Commodities trading is so 1983. The game these days is farmland. If you believe this, you're in good company along with George Soros, a Rothschild and Jim Rogers.
The fundamentals remain in place for a long-term boom in the prices of everything ag-related. The simplest metric to consider is the amount of farmland per person worldwide: In 1960 there were 1.1 acres of arable farmland per capita globally, according to data from the United Nations. By 2000 that had fallen to 0.6 acre (see chart above, "Precious Acres"). And over the next 40 years the population of the world is projected to grow from 6 billion to 9 billion.Other forces conspiring to push up the cost of farmland is water scarcity, improving diets in developing countries and climate change, which will raise sea levels and cause more droughts.
Direct farmland investment seems quite difficult. Who among us has the time or skills to understand agriculture and negotiate deals? It's mostly large funds buying up the farmland, and these funds have too high minimum investments for the mass affluent. Fortunately, there is a company called Chess Ag Full Harvest Partners that is trying to become the first farmland-only REIT (Real Estate Investment Trust) in the United States. It's run by a former Nebraskan who was managing a grain elevator at 14 and did stints as a commodities trader and a hedge fund executive. It also seeks to avoid country risk.
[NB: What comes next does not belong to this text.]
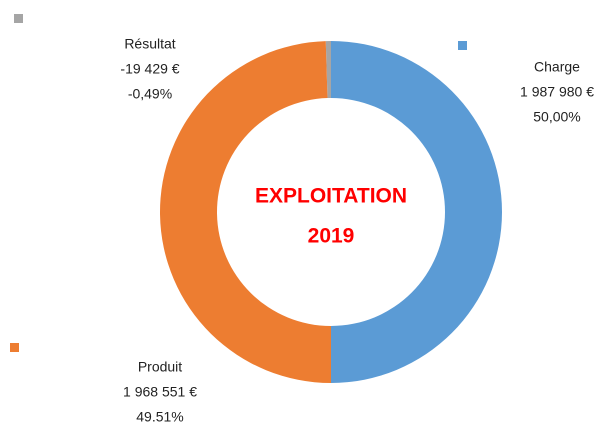 The width and height of the screenshot is (612, 425). I want to click on donut-slice, so click(328, 70).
her strategy is strictly focused on the U.S. "Yeah, land might be cheap and plentiful in Russia, but if the price of wheat goes up, is your deed going to be honored?" she says by way of explanation. Rather than buy farms in what she calls the "Prada handbag" states of Illinois and Iowa, where land comes at premium prices, she concentrates on less-well-known farming areas. In addition to her home base in Clarksdale, she has an office in South Dakota, and so far the fund has bought land in Arkansas, Kansas, Missouri, and Texas as well as Mississippi.